SUPPLIED DATA -

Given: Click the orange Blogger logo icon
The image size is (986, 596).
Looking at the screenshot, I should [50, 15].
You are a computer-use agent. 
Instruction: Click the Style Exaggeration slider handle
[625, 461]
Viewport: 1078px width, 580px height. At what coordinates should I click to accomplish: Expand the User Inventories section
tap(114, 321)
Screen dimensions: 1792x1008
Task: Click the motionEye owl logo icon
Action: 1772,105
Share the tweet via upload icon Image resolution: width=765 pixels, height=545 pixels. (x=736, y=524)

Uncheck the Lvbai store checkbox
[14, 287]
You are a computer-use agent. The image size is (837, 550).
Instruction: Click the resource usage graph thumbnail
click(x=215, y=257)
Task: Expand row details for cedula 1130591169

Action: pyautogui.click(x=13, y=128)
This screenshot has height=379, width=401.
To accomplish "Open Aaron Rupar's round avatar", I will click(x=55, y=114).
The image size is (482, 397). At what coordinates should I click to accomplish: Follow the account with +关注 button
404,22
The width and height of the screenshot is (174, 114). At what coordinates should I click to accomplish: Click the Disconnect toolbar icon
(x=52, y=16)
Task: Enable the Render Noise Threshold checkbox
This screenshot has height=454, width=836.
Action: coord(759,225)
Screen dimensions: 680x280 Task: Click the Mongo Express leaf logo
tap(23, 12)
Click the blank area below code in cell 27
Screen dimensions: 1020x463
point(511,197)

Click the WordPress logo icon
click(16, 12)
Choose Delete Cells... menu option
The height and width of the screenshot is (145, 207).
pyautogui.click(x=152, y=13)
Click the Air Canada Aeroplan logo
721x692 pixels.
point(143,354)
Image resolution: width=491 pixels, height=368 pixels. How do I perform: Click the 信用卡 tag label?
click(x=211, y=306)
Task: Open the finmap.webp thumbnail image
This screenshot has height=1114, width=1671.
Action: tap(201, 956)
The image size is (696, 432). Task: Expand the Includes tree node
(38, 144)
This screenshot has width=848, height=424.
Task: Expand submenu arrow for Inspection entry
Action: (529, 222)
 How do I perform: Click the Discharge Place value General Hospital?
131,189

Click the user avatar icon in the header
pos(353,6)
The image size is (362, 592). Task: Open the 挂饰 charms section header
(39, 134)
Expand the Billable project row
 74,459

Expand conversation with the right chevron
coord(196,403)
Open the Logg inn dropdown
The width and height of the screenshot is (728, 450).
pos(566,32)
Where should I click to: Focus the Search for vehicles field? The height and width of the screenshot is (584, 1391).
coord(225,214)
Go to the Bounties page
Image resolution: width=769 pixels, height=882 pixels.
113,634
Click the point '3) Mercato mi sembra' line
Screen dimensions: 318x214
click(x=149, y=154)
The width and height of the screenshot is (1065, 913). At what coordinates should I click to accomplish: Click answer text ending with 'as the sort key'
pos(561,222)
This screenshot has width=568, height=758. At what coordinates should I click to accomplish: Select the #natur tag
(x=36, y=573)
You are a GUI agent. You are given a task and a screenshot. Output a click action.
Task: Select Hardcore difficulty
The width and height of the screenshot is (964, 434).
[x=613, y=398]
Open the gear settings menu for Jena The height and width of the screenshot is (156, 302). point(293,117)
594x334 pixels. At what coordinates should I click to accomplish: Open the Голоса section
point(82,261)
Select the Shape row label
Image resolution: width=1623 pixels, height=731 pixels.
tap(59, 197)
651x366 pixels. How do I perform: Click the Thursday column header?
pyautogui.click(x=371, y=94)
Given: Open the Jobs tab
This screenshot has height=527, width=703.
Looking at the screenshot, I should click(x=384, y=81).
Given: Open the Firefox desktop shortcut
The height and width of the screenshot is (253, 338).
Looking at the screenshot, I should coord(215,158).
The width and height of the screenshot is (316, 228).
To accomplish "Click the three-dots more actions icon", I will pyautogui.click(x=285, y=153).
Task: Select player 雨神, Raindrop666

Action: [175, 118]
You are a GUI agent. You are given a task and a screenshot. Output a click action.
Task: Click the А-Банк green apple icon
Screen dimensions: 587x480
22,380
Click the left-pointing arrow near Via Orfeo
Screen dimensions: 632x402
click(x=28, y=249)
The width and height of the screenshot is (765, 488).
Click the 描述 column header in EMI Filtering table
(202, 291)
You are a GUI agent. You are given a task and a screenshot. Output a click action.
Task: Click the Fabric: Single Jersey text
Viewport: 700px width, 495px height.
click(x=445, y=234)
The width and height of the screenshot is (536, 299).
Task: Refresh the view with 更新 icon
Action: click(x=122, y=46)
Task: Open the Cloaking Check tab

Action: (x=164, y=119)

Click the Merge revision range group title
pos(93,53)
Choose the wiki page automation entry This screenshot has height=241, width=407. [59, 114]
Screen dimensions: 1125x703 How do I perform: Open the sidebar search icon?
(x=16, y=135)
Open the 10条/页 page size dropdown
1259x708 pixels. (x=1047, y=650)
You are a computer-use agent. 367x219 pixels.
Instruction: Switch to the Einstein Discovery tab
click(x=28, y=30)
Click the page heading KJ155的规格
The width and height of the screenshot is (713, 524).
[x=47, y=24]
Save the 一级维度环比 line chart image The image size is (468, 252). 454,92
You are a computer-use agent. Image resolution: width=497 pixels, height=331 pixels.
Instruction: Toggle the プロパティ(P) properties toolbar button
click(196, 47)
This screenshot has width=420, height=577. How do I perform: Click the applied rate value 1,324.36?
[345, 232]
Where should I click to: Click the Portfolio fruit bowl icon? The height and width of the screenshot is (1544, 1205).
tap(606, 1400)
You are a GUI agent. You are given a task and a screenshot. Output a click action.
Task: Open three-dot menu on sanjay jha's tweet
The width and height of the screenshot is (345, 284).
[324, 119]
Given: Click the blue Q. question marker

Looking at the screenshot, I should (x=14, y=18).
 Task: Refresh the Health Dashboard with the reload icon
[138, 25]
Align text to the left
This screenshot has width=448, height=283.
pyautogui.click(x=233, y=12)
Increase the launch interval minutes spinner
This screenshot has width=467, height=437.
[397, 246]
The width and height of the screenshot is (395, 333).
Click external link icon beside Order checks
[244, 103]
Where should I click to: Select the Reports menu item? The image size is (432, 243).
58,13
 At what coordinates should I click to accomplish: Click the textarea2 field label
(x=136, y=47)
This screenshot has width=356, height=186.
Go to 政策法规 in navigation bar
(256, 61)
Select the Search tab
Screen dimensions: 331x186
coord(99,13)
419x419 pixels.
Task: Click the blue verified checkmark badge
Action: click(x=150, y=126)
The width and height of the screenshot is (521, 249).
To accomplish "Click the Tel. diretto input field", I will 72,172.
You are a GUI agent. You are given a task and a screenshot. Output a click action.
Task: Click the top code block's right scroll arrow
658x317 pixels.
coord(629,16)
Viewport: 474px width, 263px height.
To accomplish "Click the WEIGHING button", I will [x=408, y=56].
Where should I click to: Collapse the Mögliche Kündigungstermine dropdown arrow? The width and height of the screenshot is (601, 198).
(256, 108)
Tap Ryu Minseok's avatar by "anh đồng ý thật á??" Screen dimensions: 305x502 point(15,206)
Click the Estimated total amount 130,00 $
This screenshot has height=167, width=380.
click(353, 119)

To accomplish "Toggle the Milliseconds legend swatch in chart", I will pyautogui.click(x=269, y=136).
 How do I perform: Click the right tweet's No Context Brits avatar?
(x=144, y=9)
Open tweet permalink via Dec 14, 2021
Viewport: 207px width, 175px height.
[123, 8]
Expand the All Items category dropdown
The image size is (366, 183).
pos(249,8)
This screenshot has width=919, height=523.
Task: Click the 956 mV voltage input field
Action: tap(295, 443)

GOAL OF THE EXERCISE - Go line by line through the records and copy those that contain the word "three".

ANSWER TO THE PROBLEM -
To accomplish "Click the three-dots more actions icon", I will pyautogui.click(x=285, y=153).
Task: Open three-dot menu on sanjay jha's tweet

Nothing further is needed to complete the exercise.